• Work to be completed: If a line in the listing below includes the word "Given", pick it out.

• Entries provided:
>>>
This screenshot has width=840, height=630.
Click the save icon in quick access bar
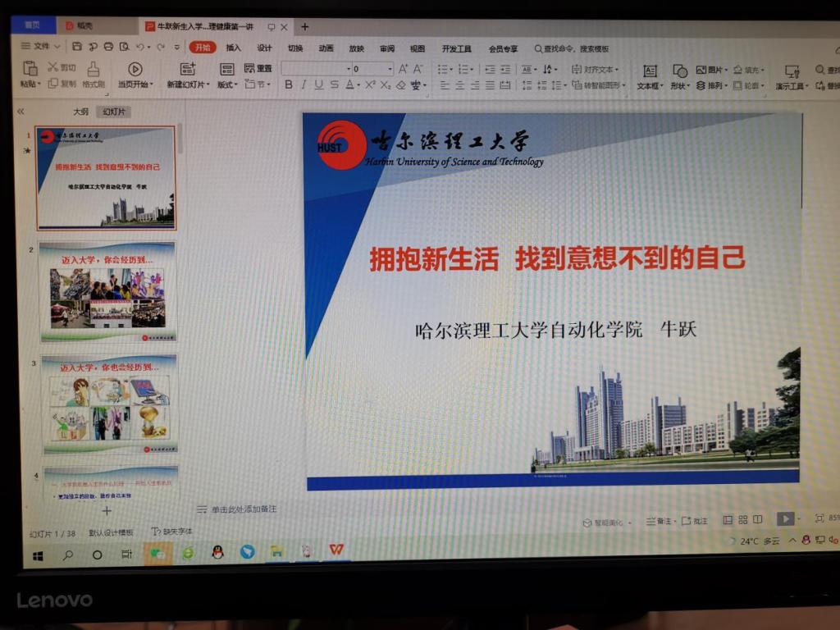[77, 47]
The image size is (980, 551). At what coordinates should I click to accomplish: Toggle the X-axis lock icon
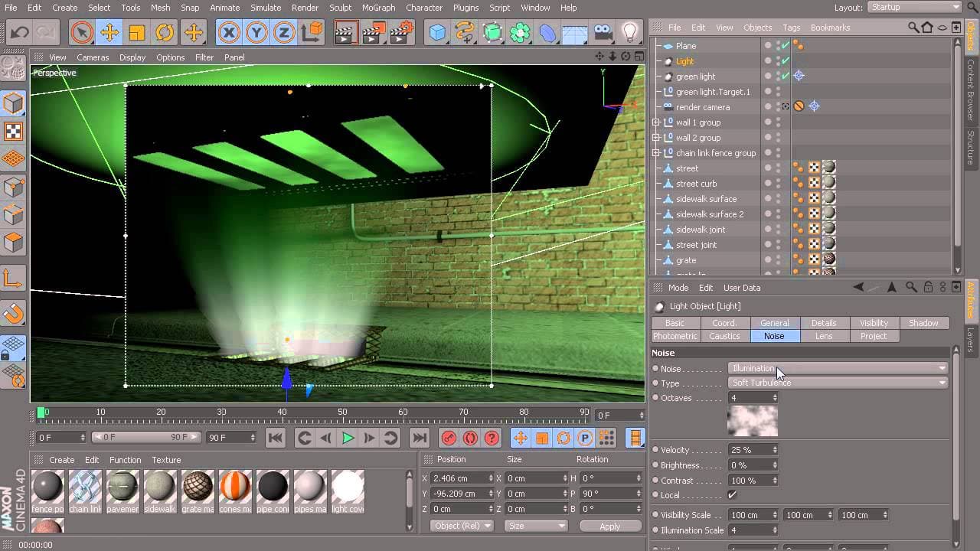[x=229, y=33]
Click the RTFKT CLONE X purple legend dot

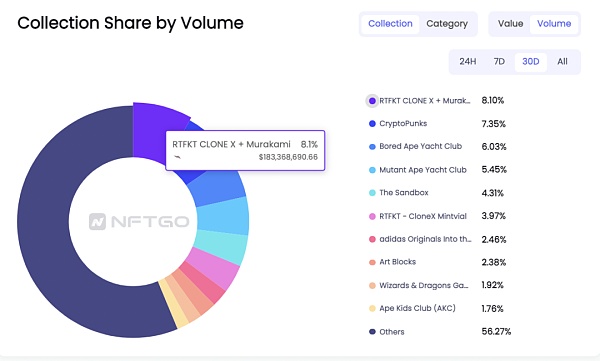tap(372, 101)
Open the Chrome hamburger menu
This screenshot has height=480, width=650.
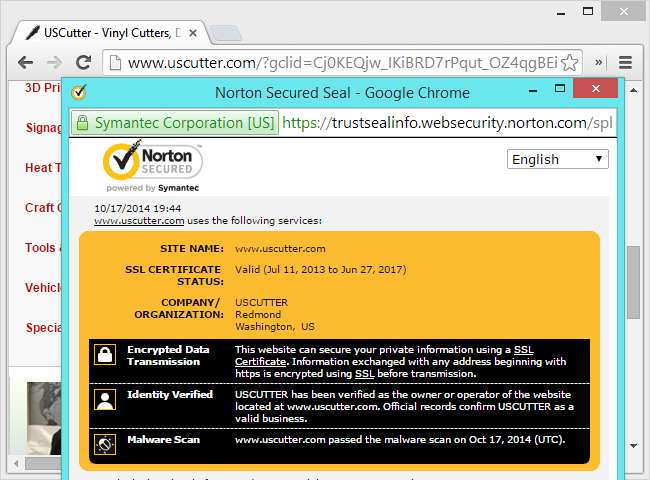pos(625,62)
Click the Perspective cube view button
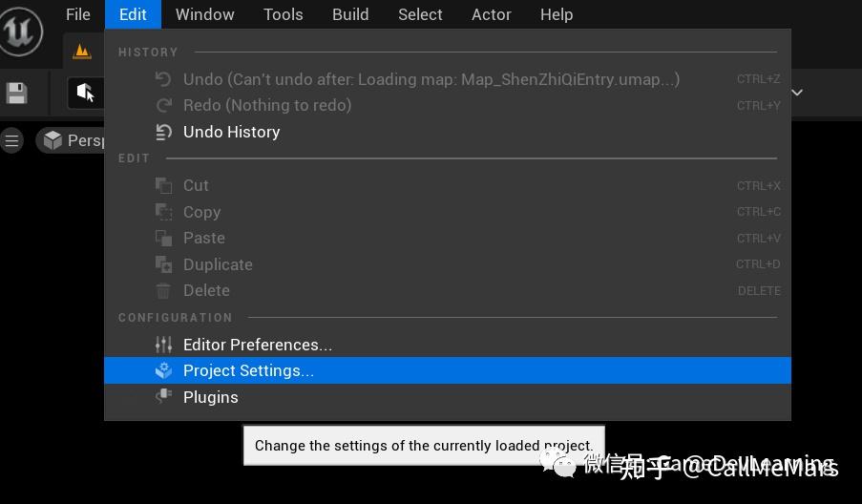Image resolution: width=862 pixels, height=504 pixels. (71, 140)
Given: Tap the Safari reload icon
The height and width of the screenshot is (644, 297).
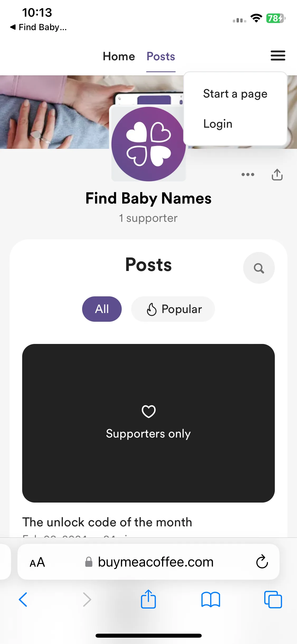Looking at the screenshot, I should point(262,562).
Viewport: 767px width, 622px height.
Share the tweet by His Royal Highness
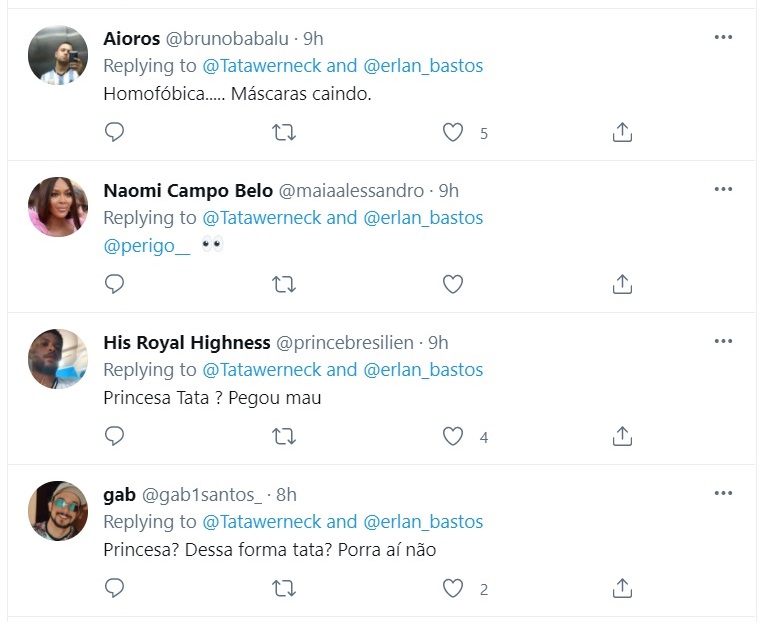tap(621, 436)
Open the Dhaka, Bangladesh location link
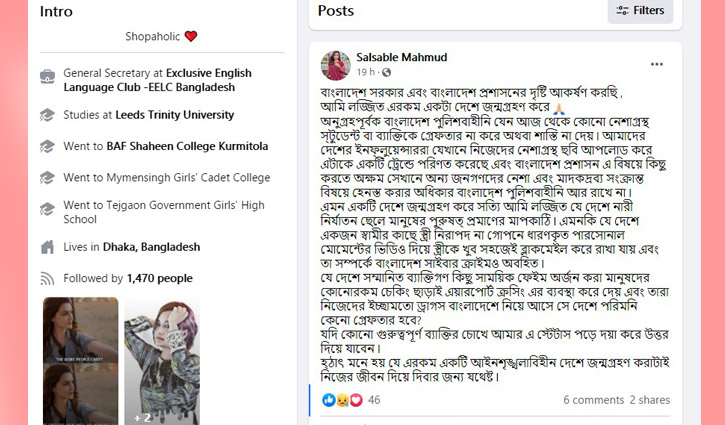Image resolution: width=725 pixels, height=425 pixels. tap(156, 247)
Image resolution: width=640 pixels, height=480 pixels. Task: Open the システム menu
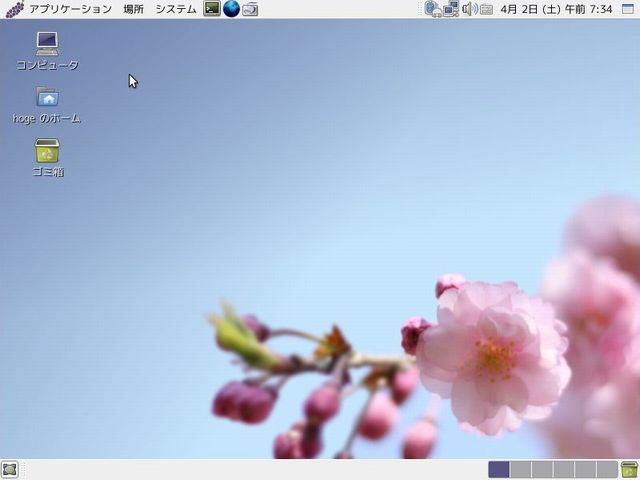pos(175,9)
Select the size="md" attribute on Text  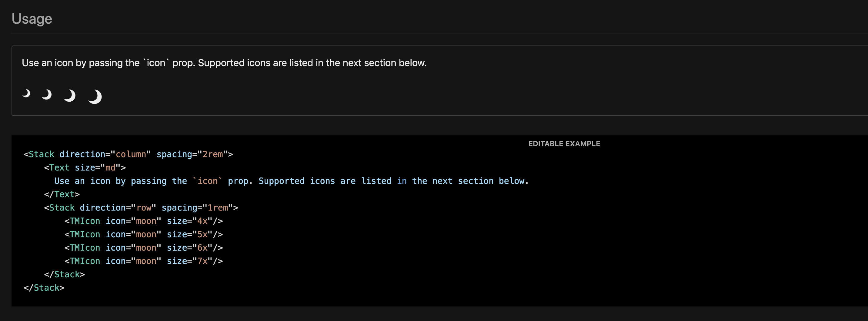click(x=97, y=167)
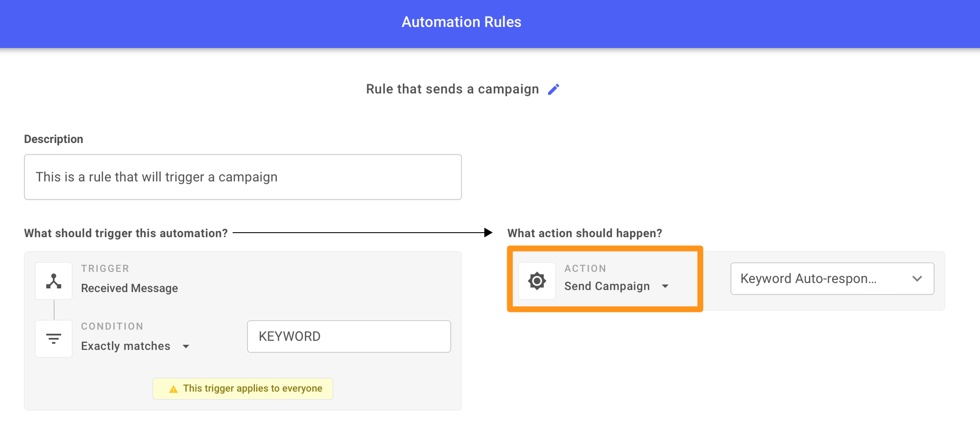Click the action gear icon
This screenshot has width=980, height=433.
tap(537, 281)

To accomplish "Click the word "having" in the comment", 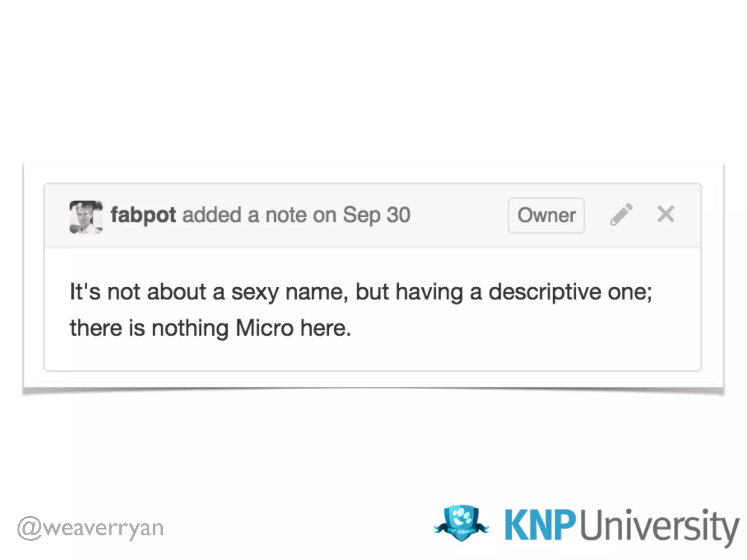I will [429, 292].
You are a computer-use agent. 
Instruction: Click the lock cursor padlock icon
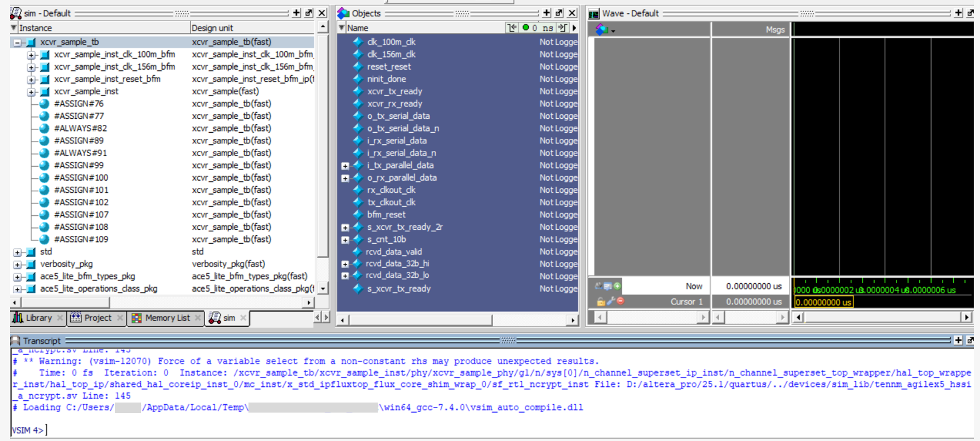pyautogui.click(x=601, y=302)
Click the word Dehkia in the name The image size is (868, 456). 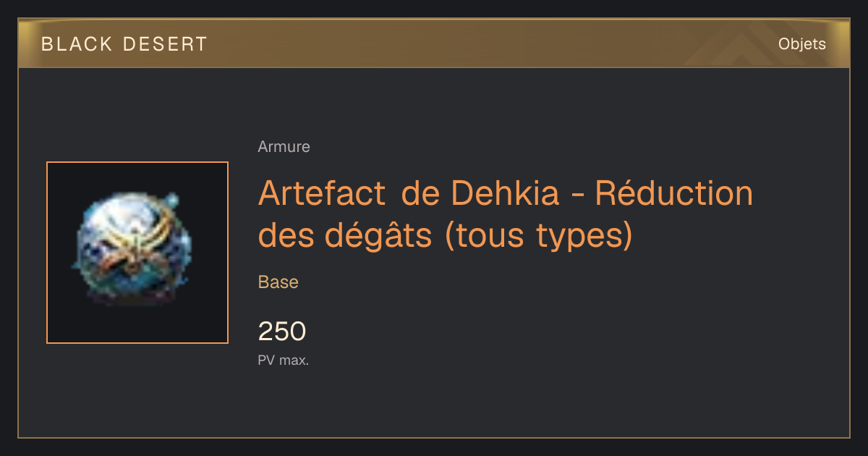(506, 193)
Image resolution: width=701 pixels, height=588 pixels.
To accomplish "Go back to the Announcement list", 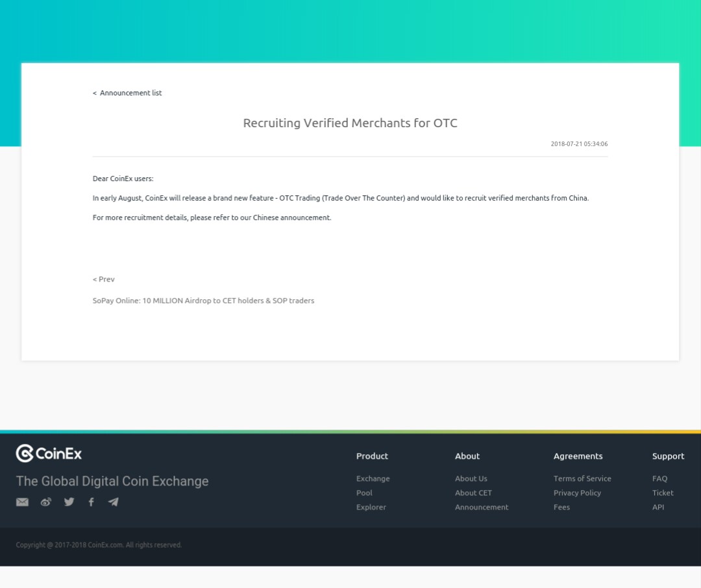I will pyautogui.click(x=127, y=93).
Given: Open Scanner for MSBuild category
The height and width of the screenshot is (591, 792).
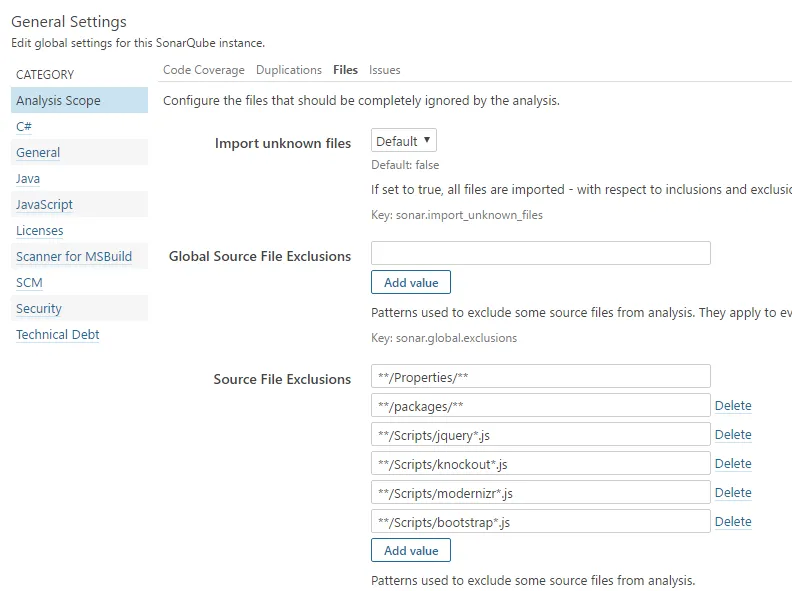Looking at the screenshot, I should point(74,257).
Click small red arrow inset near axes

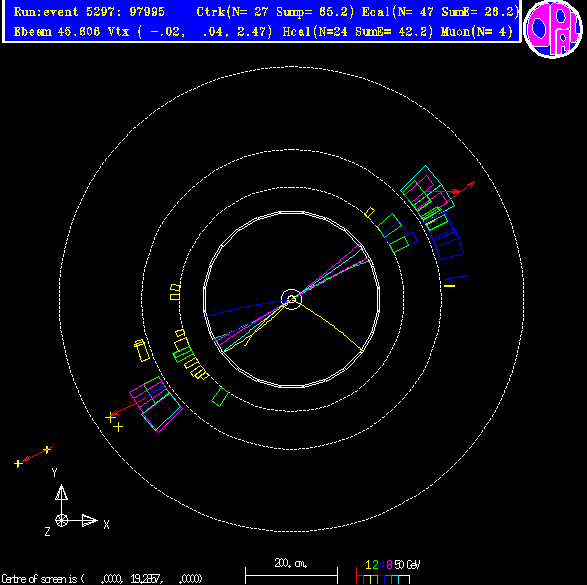37,454
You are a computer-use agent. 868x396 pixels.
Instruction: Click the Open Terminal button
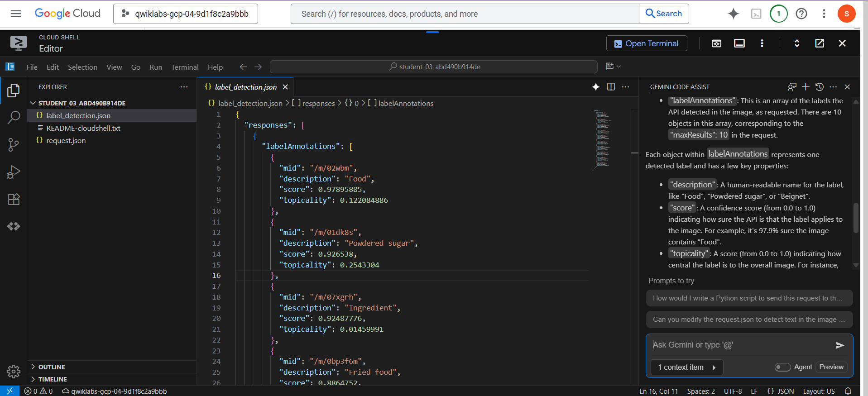(646, 43)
<<<
• Response:
Given: Tap the Safari reload icon
Given: Open Scanner for MSBuild category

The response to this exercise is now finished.